A Kampong Chhnang court convicted and sentenced a radio station owner to 20 months in prison on Tuesday for reporting about a land conflict between villagers and military officials in the province.
Sok Oudom, who ran Rithysen Radio Station, was convicted on Tuesday by the Kampong Chhnang Provincial, according to a CamboJA court observer, and ordered to pay a 20 million riel, or around $5,000, fine for inciting villagers through his reportage of the land dispute.
Oudom was arrested on May 13 and charged with incitement for a Facebook livestream where he talked about villagers’ land being grabbed by a military social land concession in Phnom Oral Wildlife Sanctuary. The dispute involved senior military official Nou Samreth, who did not present himself at the trial.
Hong Kimhak, the provincial court’s spokesperson, confirmed the 20-month sentence and the $5,000 fine.
Un Chanthol, Oudom’s defense lawyer, said that he would discuss the possibility of filing an appeal with a higher court.
“[The verdict] is the discretion of a judge, but if we can’t accept it then we can appeal to a higher court,” he said.
As he was escorted out of the courtroom, Sok Oudom said he was disappointed with the verdict and that he would file an appeal.
Meas Sophorn, a spokesperson for the Information Ministry, said he was too busy to comment.
During the trial last month, trial judge Y Thavrak said that Oudom had instead incited villagers. Three witnesses, including senior military official Nou Samreth, who were expected to present evidence against Oudom were not present in court.
According to Samreth’s questioning from May 12, and read out in court, there were around 30 journalists on May 12 who had incited villagers to occupy land in the province’s Chieb commune, where the military intended to build a shooting range.
Nut Sovanthou, Oudom’s wife, said the verdict was unfair and that there was no evidence to show that Oudom had incited the villagers. She said her husband routinely reported about land disputes in the province and felt that senior officials, like Nou Samreth, were displeased with his stories.
“I think in this case there are some powerful officials who are behind the mistreatment of him,” Sovanthou said.

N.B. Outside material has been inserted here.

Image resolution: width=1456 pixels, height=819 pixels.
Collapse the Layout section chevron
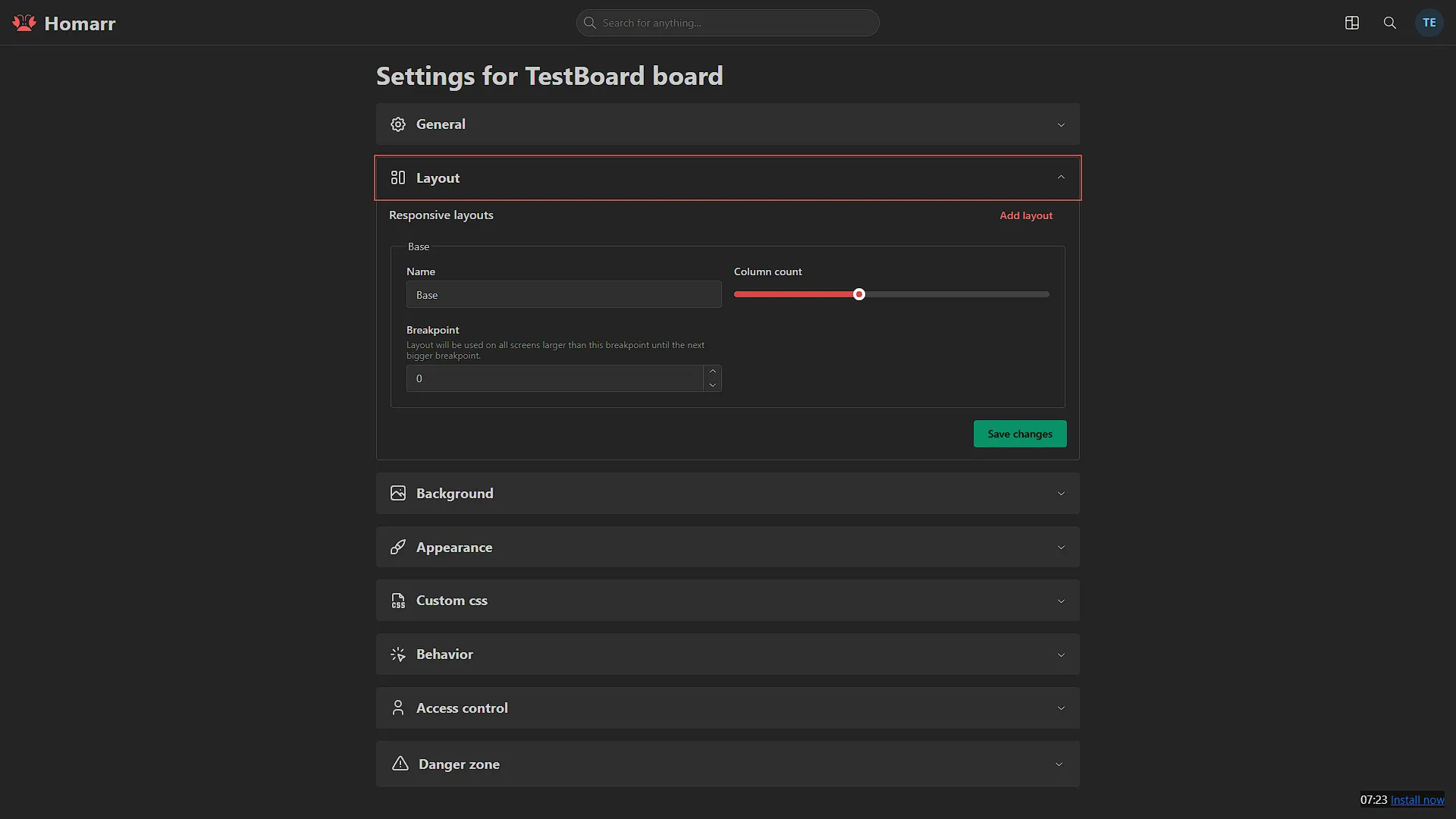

In Oudom’s May 12 Facebook live stream, he reported that the land dispute began after the military took the land from villagers, who were using it for agriculture in Toek Phos district’s Chieb commune. He said that local villagers were living at the location before it was converted into the Phnom Oral Wildlife Sanctuary by the Environment Ministry.
He said that the military wanted the sanctuary land for a shooting range, with the provincial governor accusing the villagers of occupying state land.
“If they revoke that land, they should revoke all land together, including the land of the military, for which the government had secretly made a land title,” he said.
Him Khortieth, research and advocacy manager at CamboJA, said that it was unusual for the court to only convict Oudom, when there were around 10 other journalists reporting the same issue.
“I think that it is serious punishment against Sok Oudom, who is a professional journalist who dares to disseminate the truth,” Khortieth said.
Sam Chankea, a staffer with local rights group ADHOC, said Oudom was only expressing his opinion and dissemination information to the public.
“For my opinion, this is an intention to crackdown on the media to not criticize state policy,” he said.
“A conviction against [Sok Oudom] might be related to issues he raised that could impact the interests of high-ranking officials in the province,” said Chankea.